Eiffel

The Eiffel programming language was conceived in the 1980s by Dr Bertrand Meyer. It is an advanced object-oriented language designed to maximize software correctness and reuse. It is elegant, economical and built on a sound theoretical base.

Dr Meyer wrote a book, 'Object oriented Software Construction' which many regard as the most readable and compelling discussion of modern software engineering. He formed a company in California, 'Interactive Software Engineering', to build a compiler and use it for commercial software applications.

Following extensive discussion with the growing numbers of Eiffel enthusiasts world-wide, Dr Meyer revised and developed the language. He described version 3 in a new book 'Eiffel: The Language'.

The Eiffel community, conscious of the importance of commercial acceptance and the risk of being dismissed as 'academic' or 'proprietary', formed an international non-profit consortium (NICE) to foster the next period of the language's growth. The consortium is the sole authority for the language definition.

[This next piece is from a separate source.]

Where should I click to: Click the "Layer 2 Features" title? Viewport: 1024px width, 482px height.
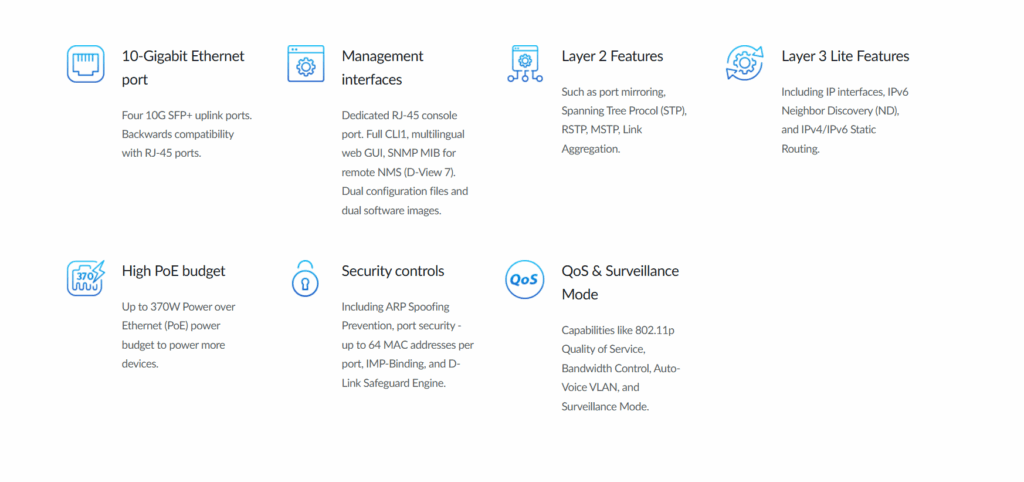click(612, 56)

More vendors entered the market: Object Tools (formerly SiG Computer) and Halstenbach in Germany, Tower Technology in Texas and the SmallEiffel project. Compilers are available for a variety of platforms, including DOS and Windows PCs.

The network news group 'comp.lang.eiffel' is a lively forum for informed debate.

An online journal is being established, known as Eiffel Liberty.

Eiffel has a close connection with an international conference series, TOOLS. Three conferences are held each year, in the United States, Europe and the Pacific.

World Wide Web pages are maintained for Eiffel in general, Tower Technologies and Interactive Software Engineering and Object Tools.